WaaS Express is a lightweight version of Cisco's Wide Area Application Services appliances. It runs natively on the ISR G2 router without requiring the additional Services Ready Engine SRE blade to be installed. WaaS Express capabilities include TCP flow optimizations, LZ compression and data deduplication. However, WaaS Express doesn't support any application layer optimizations available for MAPI or CIFS on the WaaS appliances.

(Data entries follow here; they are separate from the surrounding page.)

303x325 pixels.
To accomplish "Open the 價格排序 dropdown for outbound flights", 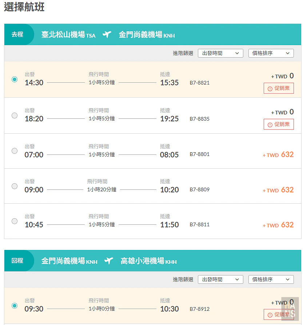I will tap(271, 53).
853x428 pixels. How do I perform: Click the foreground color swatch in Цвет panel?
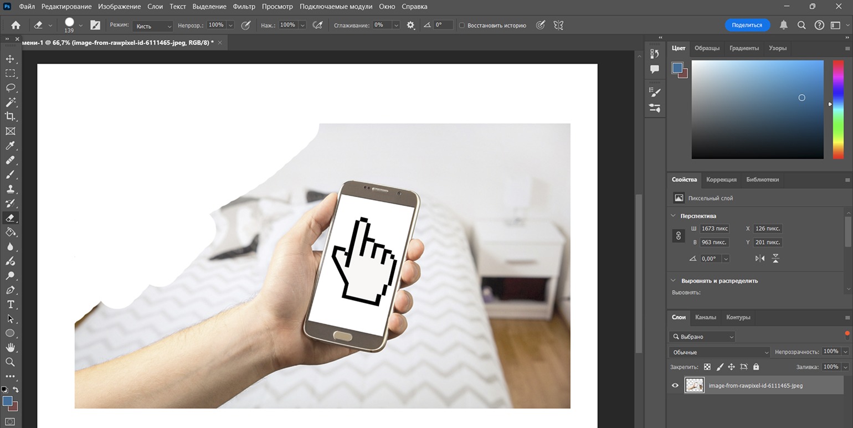point(677,68)
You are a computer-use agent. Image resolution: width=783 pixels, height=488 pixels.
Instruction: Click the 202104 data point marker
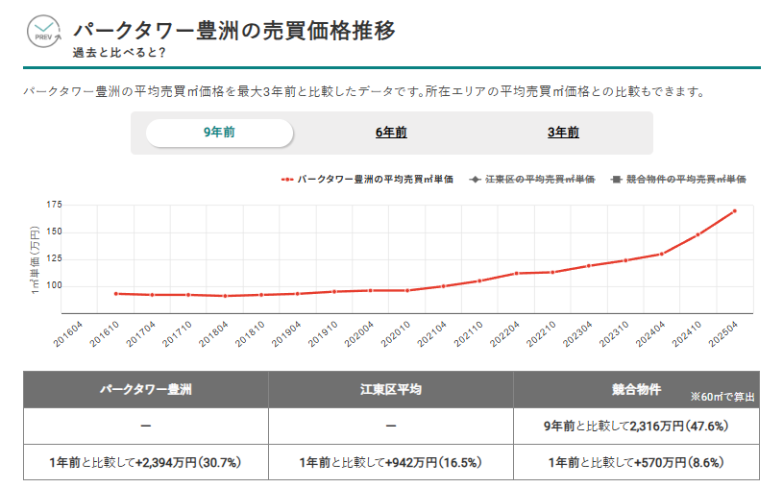coord(443,286)
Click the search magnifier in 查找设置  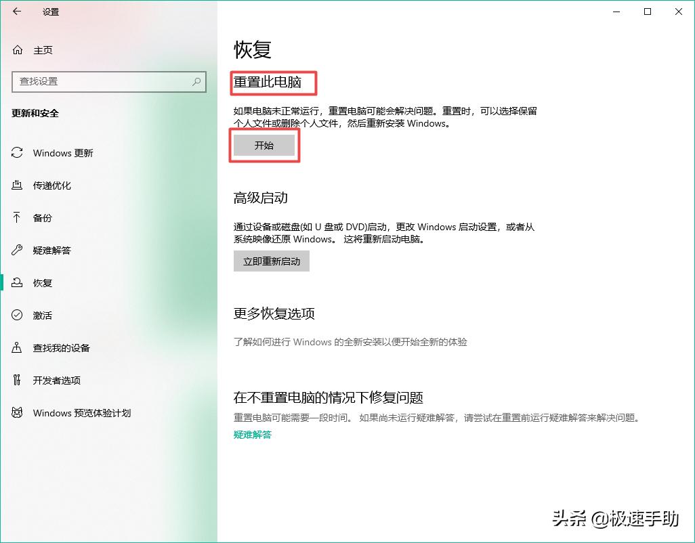(196, 81)
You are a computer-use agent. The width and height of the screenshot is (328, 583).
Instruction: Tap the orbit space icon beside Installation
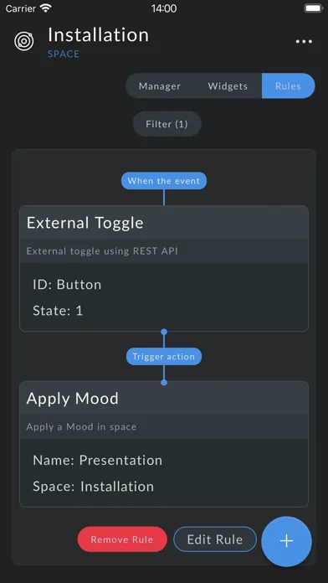(x=24, y=41)
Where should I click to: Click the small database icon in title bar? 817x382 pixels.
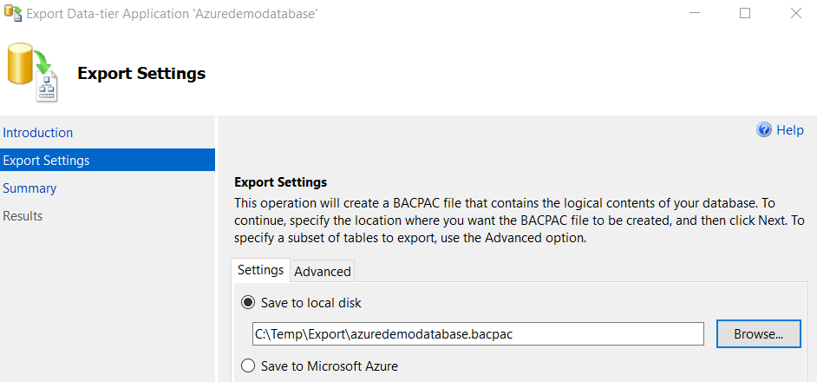click(x=13, y=14)
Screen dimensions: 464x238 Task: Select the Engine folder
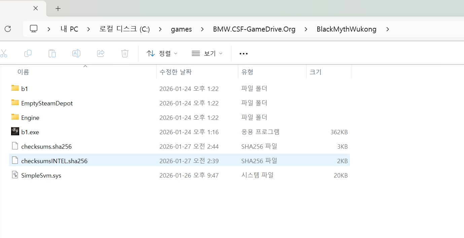(30, 118)
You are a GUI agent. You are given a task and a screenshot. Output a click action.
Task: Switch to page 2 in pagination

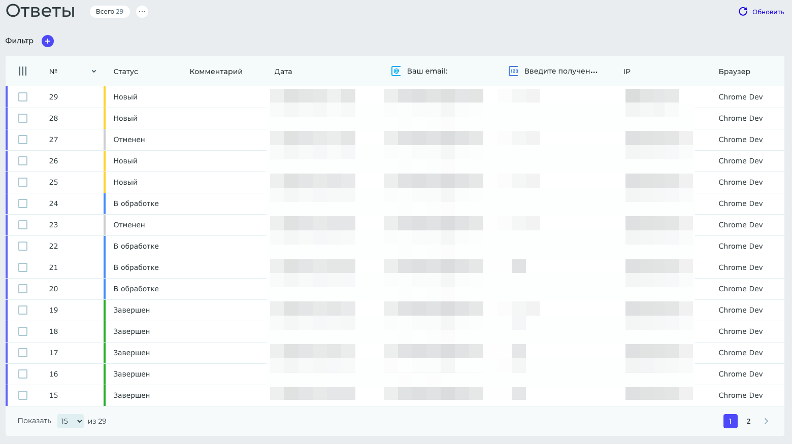[x=748, y=421]
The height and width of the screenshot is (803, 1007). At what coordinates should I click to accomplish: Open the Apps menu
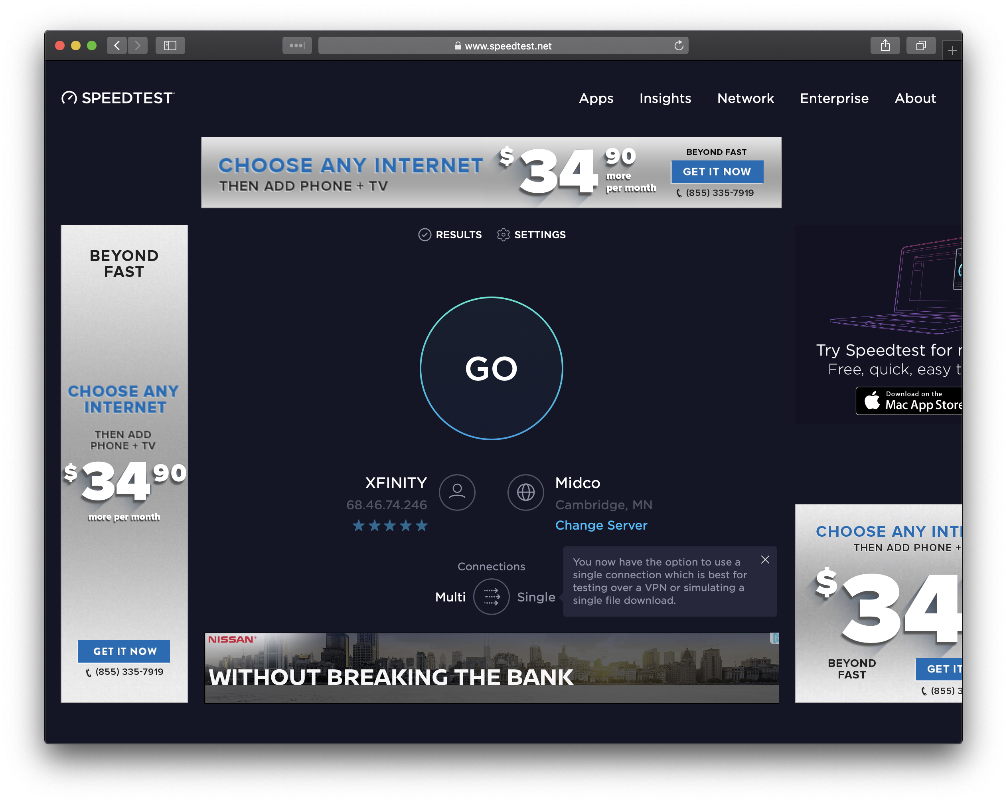[596, 99]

To run WaaS Express, the ISR G2 will need additional RAM:  2.5GB on the 1900, which will cost approximately $500, and 4GB on the 3900, which will cost approximately $1000. WaaS Express is a license feature ranging from $1000 to $2500, list.

Cisco claims that WaaS Express can double the WAN bandwidth for a fraction of adding a competing WAN optimization product. Riverbed's low end Steelhead 250 starts at $3,200 for the street price, while Silver-Peak's NX-2600 runs approximately $4,300, but that gets you the appliance and the hardware. While a Cisco ISR 1900 can start as low as $1,500 street, when you add in WaaS Express at $2,500, it starts to add up.

Also, don't expect the kind of long term benefit of deduplication that you get from dedicated WAN optimization appliances, Cisco or otherwise, because total RAM for the deduplication component in WaaS Express is very small. Even Riverbed's 250 appliances have 40GB of disk storage. The performance increase by WaaS Express is likely due to come primarily from compression and TCP optimizations that make TCP more efficient. WaaS Express is managed by WaaS Central Manager and provides an upgrade path to vWaaS running on the ISR G2 SRE blade or even on a WaaS appliance.

Cisco has also announced UCS Express, which allows the SRE blade to run a hypervisor so that virtual machines can be installed remotely and they can be managed using the UCS Manager--the same manager that runs the flagship Unified Compute System (UCS) server line. Previous versions of the SRE required someone on-site to install new services on the SRE blade, which makes for a costly upgrade. Now, the ISR can be shipped with an SRE blade to the remote site and applications can be selected and installed at a later date. UCS Express starts at $2,795 and will be available in November, 2010.